Она наступила каблуком на его запястье, и нож тоже упал на камни. Простая рукоять глухо ударилась об мостовую. Этель присела рядом. Мостовая дышала запахом сырой земли и осени, только гарью в лицо — дышали мёртвые дома. Глаза её недавнего противника смотрели в небо.
Ярость прошла так же быстро, как и появилась, оставив за собой привычную глухую пустоту. Рукоять ножа нагрелась в руках так, что стала липкой. Или липкими стали ладони. Этель повернула голову мёртвого
Ветер отвернул край его мантии, и в лицо Этель дохнуло старым потом. Нашлась только простая цепочка на руке, но в переплетении металлических колец тоже не было ничего интересного.
Ветер сметал краски с лица и прикасался к волосам, к самому краешку капюшона, словно не смел сделать что-то большее. Ветер сметал остатки запахов, только гарь оставалась навсегда. Этель думала, что вся пропахла гарью, и в городе обязательно почуют. В горле томился клубок вздохов.
Она сидела на каменном остове одного из домов, а за спиной колыхался выросший почти что с дерево сухой сорняк. Этель в который раз прокручивала в голове неприятные мысли и всё никак не могла к ним привыкнуть. Теперь всё, что она могла сделать — наблюдать за соседним домом, пока ей не покажется, что туда явились организаторы охоты на Эйрин. И сделать так, чтобы они её не нашли.
О том, что Эйрин собирается идти в Альмарейн и вершить там справедливость, Этель старалась не думать. Вытащить дочь в другой мир… Как это сделать, если сил с каждым днём становится всё меньше? Этель унимала дрожь в руках и успокаивала колотящееся на грани возможности сердце. Под тёплыми лучами выглянувшего солнца ей было холодно. Пальцы не согревались от дыхания.
Скоро, очень скоро она потеряет даже ту магию, которой владеет сейчас. Сколько ещё времени потребуется на уговоры?
"Сколько времени, сколько времени", — какая опостылевшая фраза. Мысль, от которой хочется завыть или изрезать руки кухонным ножом. Этель понимала, что вместе с отчаянием к ней может подступить безумие, и поэтому тщательно гнала от себя подобные мысли. Она пыталась думать так, как раньше, когда стояла перед окном своего кабинета, в императорском саду распускались ночные лилии, а ладоням было тепло от чашки с чаем.
Так же — рассчитывая, как партию в шахматы.
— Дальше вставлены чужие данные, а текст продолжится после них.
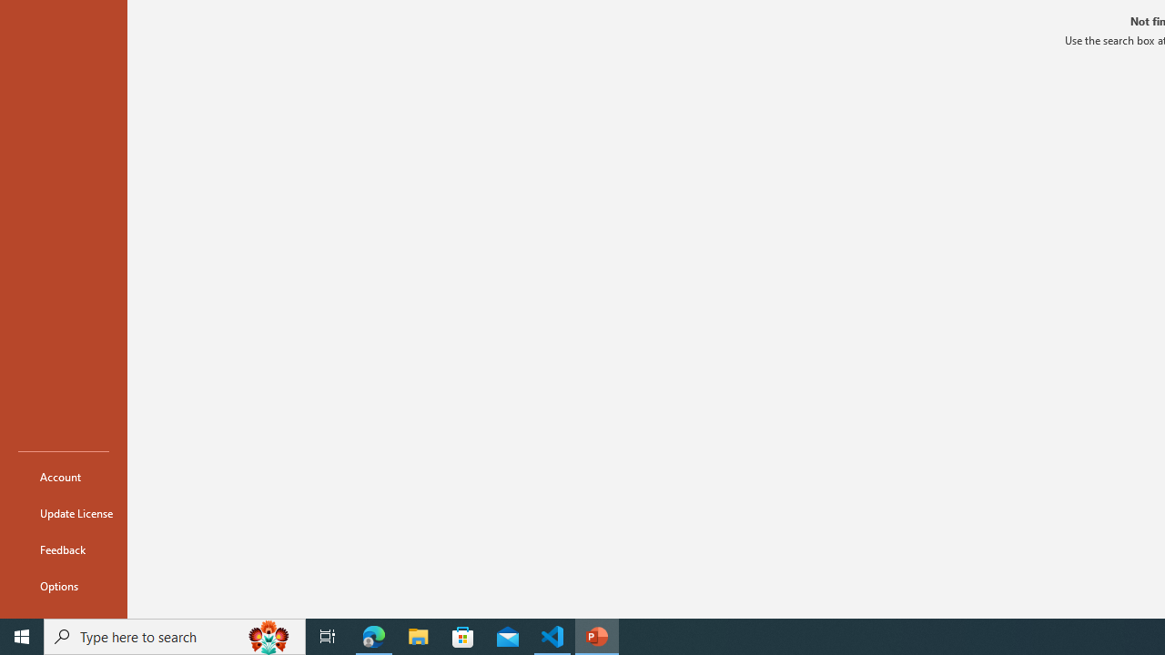  What do you see at coordinates (63, 549) in the screenshot?
I see `'Feedback'` at bounding box center [63, 549].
Какой фигуре открыт ход, если над ферзем давно нависла угроза?
– Аластар, — в голос произнесла Этель, зная, что её всё равно никто не услышит, кроме одеревеневших сорняков.
Она снова дохнула в сложенные лодочкой руки. От холода пальцы стали почти бесчувственными, а раньше в них была сила. Этель дышала спокойно, пока у неё оставалась возможность разгуливать по порталам. И пока она сохранилась — она ощущала лёгкое покалывание в кончиках пальцев. Видел Вселенский Разум, она не стала бы снова тревожить Аластара, если бы паника не подступила так близко к горлу.
…Портал вывел в знакомую прихожую. Днём запах трав был здесь чуть тише, чуть скромнее, и на деревянном полу лежали квадраты света. В них дёргались тени листьев. Этель придержала полу плаща и прошла к комнатам. На завешанной пучками трав кухне было пусто.
А она и забыла, что ходит он абсолютно бесшумно. Лёгкое прикосновение к плечу — Этель обернулась. Перед ней стоял Аластар.
– Моя императрица.
Слова, вырванные из прошлого, жёсткими зубьями прошлись по коже. Орлана — Этель долго привыкала к своему новому имени, и вдруг ей снова захотелось оттолкнуть его, как сдёрнуть с себя выпачканное в дорожной пыли платье, сшитое на чужую фигуру, и вернуть своё прежнее, с драгоценными пуговицами. То, что застёгивалось под самое горло и временами не давало дышать. То, что надёжно и верно схватывало запястья тугими манжетами, так, словно говорило: "Не отпущу".